### ASSIGNMENT
Examine the records and identify each line that includes the string "will". Copy those lines.

=== DATA FOR REVIEW ===

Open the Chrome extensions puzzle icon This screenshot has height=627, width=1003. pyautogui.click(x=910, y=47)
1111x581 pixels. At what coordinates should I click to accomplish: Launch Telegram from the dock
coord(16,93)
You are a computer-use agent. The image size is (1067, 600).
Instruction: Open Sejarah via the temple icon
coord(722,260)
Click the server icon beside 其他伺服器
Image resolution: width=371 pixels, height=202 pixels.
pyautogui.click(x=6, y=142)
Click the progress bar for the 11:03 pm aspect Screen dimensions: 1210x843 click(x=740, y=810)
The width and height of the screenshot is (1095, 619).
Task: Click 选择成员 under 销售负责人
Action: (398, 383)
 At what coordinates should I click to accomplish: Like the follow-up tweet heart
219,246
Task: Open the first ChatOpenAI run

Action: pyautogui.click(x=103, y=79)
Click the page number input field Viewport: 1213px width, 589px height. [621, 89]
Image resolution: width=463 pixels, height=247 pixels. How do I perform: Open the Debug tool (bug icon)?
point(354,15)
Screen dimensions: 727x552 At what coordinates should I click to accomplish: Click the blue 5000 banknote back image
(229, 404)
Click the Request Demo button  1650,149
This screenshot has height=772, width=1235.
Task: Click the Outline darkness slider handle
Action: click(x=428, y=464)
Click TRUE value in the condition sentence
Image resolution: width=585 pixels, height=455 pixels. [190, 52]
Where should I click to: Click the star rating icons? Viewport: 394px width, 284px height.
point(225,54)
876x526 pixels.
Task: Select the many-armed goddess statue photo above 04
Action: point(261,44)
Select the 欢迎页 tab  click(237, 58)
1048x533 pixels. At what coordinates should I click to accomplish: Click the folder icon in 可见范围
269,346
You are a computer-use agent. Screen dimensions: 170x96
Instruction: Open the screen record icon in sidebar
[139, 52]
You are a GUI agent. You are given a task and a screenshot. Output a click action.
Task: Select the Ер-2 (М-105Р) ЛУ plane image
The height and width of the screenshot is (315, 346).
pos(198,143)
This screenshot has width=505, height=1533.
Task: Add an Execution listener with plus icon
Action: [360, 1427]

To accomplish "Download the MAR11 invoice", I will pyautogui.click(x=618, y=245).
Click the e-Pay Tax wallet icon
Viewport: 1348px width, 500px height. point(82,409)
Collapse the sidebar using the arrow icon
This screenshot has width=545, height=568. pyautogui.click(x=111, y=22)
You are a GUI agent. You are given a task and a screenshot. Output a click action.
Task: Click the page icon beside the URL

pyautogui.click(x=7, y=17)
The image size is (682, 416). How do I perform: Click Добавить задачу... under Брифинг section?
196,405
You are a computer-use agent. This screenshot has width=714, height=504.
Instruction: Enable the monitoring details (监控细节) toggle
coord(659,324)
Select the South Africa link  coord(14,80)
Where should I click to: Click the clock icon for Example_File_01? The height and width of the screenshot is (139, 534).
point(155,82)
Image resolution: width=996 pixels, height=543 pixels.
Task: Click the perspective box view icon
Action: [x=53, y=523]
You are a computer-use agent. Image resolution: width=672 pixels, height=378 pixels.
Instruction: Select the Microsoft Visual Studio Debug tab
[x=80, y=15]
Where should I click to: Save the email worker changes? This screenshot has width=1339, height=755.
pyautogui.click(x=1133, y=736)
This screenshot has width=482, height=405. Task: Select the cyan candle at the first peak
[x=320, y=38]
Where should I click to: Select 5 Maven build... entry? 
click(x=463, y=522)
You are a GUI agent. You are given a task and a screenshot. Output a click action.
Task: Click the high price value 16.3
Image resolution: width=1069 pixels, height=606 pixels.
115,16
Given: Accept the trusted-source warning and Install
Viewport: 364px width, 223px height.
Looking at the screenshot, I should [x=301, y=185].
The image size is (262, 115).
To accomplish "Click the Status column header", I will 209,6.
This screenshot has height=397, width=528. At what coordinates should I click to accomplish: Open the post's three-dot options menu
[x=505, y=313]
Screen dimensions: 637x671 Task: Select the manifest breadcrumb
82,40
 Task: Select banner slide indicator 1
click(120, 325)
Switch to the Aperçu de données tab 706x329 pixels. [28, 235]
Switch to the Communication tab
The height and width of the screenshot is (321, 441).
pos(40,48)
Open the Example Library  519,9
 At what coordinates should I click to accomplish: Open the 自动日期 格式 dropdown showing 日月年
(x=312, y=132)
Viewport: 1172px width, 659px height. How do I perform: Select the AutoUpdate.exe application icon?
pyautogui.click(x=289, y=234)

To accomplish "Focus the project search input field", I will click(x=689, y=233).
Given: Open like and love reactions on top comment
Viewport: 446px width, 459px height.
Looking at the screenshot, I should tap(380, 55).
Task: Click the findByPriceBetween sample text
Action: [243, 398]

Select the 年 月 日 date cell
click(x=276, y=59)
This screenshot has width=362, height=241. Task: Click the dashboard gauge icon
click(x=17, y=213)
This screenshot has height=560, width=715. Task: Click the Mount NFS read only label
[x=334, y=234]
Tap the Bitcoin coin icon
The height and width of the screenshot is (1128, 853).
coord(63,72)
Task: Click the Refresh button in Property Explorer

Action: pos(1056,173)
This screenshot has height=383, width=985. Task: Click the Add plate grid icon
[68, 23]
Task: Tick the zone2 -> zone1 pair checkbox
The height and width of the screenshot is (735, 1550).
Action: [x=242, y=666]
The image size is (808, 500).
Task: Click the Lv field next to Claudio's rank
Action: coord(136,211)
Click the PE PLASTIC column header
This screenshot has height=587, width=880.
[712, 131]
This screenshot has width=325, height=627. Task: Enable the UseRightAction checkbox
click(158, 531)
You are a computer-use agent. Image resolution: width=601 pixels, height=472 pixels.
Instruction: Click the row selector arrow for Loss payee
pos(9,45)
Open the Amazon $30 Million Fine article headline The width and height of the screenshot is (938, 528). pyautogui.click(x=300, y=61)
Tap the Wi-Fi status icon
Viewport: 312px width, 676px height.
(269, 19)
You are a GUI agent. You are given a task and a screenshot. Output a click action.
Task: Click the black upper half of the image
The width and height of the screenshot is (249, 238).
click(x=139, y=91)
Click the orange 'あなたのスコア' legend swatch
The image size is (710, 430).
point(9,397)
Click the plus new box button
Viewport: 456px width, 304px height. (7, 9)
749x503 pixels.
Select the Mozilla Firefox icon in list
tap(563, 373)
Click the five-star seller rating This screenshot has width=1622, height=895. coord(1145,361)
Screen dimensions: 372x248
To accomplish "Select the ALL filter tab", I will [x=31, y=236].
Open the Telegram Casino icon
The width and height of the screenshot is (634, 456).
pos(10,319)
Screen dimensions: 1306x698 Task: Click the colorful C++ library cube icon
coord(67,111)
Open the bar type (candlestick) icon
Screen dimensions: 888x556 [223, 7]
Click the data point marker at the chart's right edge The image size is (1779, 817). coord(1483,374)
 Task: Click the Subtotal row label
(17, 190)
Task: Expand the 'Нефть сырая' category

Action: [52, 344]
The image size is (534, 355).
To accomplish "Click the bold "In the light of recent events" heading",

===

### RESULT OF THE TASK
To accomplish "Download the MAR11 invoice", I will pyautogui.click(x=618, y=245).
To accomplish "Click the Status column header", I will 209,6.
To accomplish "Focus the project search input field", I will click(x=689, y=233).
To accomplish "Select the ALL filter tab", I will [x=31, y=236].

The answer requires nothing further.